EAC (Easy Anti-Cheat) Games
EAC (used in Fortnite, Apex, Rust, etc.) collects disk serials, MAC addresses, and motherboard IDs. EAC's HWID banning is less aggressive than RICOCHET or Vanguard — a standard kernel spoofer typically works. However, EAC has been observed collecting additional telemetry like installed software lists and registry artifacts, so a thorough cleanup is important.
BattlEye Games
BattlEye (R6 Siege, DayZ, PUBG, Tarkov) uses a combination of HWID and device fingerprinting. BattlEye bans are tied to a "BattlEye GUID" which is derived from hardware identifiers. Spoofing the underlying identifiers changes the GUID, allowing a fresh start.
Common Spoofing Mistakes
- Not spoofing everything: Missing even one identifier can link your new account to the old ban. If you spoof disk serials but forget MAC addresses, you're still caught.
- Logging into the banned account: Never, ever log into your banned account after spoofing. This instantly links the new HWID to the ban.
- Using the same email/payment: Anti-cheat systems also fingerprint accounts by email domain, payment method, and IP address.
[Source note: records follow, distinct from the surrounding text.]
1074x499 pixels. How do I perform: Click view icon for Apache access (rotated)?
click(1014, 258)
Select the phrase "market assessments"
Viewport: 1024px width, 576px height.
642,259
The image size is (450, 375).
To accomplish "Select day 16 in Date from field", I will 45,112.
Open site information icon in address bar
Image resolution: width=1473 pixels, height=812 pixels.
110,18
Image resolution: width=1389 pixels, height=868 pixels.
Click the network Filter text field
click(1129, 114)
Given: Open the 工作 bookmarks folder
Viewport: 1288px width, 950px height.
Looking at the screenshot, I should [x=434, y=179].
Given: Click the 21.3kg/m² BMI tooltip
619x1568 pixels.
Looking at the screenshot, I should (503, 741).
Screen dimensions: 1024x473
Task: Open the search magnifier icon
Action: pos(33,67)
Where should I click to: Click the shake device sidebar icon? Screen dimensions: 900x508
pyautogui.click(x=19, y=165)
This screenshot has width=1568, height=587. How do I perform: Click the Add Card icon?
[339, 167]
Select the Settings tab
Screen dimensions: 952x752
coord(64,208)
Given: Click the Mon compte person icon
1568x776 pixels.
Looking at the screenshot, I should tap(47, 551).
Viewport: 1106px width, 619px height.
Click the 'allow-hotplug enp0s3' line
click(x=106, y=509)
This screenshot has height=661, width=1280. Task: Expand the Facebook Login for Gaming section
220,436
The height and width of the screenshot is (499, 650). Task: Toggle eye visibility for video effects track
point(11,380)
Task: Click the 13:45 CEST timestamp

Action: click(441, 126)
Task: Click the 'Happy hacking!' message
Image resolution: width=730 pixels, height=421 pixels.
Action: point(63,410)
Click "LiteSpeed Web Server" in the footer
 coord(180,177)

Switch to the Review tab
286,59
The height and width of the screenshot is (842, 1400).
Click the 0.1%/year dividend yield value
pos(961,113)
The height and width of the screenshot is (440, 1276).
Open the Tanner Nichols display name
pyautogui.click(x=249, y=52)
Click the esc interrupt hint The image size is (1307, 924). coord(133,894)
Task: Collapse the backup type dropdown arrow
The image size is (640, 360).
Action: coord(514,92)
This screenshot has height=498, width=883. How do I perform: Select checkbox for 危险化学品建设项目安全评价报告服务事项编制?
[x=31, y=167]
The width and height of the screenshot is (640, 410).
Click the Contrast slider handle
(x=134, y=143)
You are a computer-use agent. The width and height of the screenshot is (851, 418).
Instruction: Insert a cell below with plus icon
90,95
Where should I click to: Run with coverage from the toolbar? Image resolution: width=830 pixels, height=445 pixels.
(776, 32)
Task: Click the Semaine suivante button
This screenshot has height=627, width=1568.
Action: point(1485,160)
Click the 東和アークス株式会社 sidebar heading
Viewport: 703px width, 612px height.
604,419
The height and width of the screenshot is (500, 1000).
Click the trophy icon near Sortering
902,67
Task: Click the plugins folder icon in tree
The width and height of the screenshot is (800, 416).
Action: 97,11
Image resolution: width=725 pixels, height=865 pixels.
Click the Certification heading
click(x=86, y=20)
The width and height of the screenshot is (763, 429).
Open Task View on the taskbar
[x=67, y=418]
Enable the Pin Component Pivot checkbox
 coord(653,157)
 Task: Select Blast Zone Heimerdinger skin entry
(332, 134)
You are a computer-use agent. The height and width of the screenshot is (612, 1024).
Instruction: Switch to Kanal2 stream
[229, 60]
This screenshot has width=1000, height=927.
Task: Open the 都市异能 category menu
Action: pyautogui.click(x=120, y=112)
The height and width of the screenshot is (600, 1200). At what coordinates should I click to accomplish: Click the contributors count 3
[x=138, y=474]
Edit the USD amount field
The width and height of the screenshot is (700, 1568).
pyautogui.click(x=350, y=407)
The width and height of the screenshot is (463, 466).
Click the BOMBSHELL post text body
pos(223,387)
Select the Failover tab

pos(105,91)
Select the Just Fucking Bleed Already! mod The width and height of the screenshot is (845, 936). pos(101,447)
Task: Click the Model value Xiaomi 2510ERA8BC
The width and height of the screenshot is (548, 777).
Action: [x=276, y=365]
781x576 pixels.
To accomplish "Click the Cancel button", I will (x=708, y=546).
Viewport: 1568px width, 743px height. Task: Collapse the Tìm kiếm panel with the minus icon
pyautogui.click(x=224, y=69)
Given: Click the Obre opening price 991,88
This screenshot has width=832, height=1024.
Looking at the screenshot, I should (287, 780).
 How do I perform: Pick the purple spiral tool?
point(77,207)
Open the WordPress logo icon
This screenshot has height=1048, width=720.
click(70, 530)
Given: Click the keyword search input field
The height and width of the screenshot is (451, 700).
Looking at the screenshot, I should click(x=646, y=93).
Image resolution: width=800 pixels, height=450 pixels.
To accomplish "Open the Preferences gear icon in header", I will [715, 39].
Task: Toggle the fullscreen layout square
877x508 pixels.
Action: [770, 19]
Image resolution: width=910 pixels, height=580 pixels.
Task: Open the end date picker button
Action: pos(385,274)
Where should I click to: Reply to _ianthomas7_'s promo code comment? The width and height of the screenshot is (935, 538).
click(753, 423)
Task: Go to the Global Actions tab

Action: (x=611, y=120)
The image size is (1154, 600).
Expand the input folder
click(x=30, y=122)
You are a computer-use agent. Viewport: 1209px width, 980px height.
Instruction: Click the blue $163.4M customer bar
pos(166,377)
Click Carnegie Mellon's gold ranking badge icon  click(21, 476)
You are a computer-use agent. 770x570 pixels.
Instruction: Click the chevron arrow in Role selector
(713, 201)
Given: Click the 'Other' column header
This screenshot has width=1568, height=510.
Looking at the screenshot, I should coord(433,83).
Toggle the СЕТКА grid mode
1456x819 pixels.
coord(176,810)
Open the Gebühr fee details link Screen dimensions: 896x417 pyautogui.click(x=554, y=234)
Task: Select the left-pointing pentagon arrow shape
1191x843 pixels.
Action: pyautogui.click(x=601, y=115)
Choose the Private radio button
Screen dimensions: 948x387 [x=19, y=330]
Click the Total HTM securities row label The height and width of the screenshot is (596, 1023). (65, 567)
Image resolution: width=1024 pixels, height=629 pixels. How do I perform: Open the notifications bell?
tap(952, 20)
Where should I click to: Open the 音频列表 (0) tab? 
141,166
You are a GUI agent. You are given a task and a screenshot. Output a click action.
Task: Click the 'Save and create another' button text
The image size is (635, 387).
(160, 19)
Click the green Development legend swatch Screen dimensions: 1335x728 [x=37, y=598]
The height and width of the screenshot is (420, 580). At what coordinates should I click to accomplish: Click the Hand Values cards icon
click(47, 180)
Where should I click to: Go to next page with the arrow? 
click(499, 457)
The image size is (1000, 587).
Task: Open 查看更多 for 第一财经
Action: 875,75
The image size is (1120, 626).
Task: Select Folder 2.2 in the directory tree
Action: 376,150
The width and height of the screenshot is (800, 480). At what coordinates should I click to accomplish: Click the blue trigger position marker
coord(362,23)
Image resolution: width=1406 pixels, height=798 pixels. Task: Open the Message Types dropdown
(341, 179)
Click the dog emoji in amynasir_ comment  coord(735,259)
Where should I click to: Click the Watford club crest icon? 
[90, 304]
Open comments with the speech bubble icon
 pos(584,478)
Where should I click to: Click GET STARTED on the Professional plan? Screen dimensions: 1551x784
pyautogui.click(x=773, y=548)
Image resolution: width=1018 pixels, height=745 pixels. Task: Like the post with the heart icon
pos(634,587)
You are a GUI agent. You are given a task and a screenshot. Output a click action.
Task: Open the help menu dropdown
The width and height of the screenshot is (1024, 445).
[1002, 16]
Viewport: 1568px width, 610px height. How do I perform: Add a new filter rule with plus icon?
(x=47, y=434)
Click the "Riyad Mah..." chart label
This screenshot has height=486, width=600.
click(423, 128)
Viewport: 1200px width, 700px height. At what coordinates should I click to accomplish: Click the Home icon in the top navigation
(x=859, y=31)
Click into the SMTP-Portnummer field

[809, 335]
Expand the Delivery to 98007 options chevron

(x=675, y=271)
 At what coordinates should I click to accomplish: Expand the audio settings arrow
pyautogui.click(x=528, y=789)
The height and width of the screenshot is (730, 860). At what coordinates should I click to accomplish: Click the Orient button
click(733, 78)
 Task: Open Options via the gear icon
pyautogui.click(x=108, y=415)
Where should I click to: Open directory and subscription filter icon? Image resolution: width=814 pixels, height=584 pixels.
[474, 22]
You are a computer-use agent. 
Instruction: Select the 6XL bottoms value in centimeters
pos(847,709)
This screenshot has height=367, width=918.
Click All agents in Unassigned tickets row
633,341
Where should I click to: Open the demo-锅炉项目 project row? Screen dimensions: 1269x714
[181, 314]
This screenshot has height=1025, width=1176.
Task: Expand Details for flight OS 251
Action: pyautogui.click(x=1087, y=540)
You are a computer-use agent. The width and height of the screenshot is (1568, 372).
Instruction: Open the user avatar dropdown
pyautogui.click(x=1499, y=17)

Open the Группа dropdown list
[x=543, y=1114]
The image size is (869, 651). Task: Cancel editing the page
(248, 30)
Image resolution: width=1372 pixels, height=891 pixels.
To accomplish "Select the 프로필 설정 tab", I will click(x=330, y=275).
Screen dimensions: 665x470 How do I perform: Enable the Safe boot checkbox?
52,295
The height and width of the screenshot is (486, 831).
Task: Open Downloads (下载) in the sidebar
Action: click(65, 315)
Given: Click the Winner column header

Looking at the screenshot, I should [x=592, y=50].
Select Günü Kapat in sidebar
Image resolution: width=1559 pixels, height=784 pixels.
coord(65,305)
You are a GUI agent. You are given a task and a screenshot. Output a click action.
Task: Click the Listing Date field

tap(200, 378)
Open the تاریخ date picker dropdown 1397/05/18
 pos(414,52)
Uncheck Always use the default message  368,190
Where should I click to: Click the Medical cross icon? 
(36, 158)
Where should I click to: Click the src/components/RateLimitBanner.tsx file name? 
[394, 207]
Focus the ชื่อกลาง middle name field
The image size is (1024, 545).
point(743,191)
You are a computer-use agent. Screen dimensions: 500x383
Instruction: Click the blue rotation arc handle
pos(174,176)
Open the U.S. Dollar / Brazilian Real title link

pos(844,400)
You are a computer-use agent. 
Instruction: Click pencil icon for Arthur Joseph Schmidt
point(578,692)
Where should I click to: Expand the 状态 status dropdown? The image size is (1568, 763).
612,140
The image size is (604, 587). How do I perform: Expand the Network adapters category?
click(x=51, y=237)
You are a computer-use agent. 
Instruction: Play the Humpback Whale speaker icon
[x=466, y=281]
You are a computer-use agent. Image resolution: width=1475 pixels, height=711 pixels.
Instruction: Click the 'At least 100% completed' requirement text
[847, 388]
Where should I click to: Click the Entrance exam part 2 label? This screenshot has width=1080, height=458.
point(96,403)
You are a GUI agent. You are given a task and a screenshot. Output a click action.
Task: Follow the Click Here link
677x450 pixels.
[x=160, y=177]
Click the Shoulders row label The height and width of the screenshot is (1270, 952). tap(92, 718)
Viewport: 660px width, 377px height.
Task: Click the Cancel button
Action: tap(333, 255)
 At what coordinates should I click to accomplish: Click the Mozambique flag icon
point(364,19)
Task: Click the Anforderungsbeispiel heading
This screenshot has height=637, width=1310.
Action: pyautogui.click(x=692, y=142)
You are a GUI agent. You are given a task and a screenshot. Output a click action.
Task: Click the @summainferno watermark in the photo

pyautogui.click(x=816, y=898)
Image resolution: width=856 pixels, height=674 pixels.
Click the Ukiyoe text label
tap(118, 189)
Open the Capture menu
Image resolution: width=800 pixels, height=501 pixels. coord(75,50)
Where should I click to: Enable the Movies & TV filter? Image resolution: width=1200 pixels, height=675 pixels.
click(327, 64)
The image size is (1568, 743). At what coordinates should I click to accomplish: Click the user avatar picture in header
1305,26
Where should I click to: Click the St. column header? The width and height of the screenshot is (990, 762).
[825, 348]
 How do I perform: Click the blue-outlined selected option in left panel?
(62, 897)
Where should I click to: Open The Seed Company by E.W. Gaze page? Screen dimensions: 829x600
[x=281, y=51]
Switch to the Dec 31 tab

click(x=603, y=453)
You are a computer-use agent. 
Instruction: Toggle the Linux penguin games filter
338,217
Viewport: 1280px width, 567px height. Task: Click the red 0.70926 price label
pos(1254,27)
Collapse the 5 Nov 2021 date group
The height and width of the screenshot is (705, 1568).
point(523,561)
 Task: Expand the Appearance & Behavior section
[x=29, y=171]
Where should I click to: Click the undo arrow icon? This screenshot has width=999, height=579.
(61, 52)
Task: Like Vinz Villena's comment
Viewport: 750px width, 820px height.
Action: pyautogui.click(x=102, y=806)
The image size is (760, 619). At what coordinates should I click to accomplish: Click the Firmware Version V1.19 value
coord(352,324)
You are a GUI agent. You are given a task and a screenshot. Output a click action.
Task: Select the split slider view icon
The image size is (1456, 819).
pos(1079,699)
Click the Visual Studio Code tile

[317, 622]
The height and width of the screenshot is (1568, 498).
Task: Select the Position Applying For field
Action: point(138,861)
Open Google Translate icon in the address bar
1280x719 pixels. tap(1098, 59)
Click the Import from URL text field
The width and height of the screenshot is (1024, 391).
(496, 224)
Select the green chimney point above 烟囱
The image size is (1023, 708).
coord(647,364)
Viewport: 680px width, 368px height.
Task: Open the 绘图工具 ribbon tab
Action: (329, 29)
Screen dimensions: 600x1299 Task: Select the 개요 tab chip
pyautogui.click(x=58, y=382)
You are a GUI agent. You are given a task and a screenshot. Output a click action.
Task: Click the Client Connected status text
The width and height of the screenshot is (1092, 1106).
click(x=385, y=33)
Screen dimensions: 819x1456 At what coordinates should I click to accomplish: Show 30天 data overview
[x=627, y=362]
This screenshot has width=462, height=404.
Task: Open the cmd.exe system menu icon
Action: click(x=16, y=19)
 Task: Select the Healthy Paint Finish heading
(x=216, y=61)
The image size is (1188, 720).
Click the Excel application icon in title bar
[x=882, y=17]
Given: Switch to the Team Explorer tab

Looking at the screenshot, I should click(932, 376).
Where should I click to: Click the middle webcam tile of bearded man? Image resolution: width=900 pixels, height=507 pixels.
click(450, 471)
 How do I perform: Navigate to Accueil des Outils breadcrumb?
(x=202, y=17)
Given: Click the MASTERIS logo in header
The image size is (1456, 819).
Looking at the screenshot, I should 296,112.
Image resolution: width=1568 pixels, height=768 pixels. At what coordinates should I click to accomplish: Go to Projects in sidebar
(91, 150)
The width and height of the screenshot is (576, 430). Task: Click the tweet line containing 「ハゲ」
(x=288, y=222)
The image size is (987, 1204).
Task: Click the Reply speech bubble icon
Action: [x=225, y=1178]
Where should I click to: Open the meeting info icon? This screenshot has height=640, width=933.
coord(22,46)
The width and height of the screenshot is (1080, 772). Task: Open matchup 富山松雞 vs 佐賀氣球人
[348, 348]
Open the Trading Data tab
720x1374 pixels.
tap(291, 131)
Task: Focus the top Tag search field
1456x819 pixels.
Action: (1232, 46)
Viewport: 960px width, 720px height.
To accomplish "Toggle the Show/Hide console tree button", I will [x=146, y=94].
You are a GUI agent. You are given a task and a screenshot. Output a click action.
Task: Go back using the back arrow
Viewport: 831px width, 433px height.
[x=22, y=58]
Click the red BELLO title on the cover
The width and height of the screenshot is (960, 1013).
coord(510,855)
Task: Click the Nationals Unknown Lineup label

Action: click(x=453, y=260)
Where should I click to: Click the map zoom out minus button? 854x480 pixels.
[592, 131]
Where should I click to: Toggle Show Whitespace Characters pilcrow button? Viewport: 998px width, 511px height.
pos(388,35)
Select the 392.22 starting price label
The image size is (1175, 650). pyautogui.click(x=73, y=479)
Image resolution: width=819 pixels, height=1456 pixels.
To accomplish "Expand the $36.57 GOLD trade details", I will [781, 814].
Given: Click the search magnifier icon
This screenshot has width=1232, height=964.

- Not cleaning before spoofing: Old game files, anti-cheat remnants, and registry entries can contain your original HWID. Clean everything before spoofing.
- Forgetting about linked accounts: If your game account is linked to Steam, Epic, or another platform, the ban may persist through the platform link regardless of HWID spoofing.
MAC Address Spoofing (Simple Method)
MAC spoofing is the easiest form of hardware spoofing and can be done without any third-party tools:
- Open Device Manager
- Expand Network Adapters
- Right-click your adapter → Properties → Advanced
- Find "Network Address" or "Locally Administered Address"
- Enter a new 12-character hex value (e.g., 02A1B2C3D4E5)
- Click OK and restart the adapter
This changes the MAC at the OS level. For full MAC spoofing, you may also need to modify the adapter's EEPROM (hardware-level MAC), which requires specialized tools for each adapter chipset.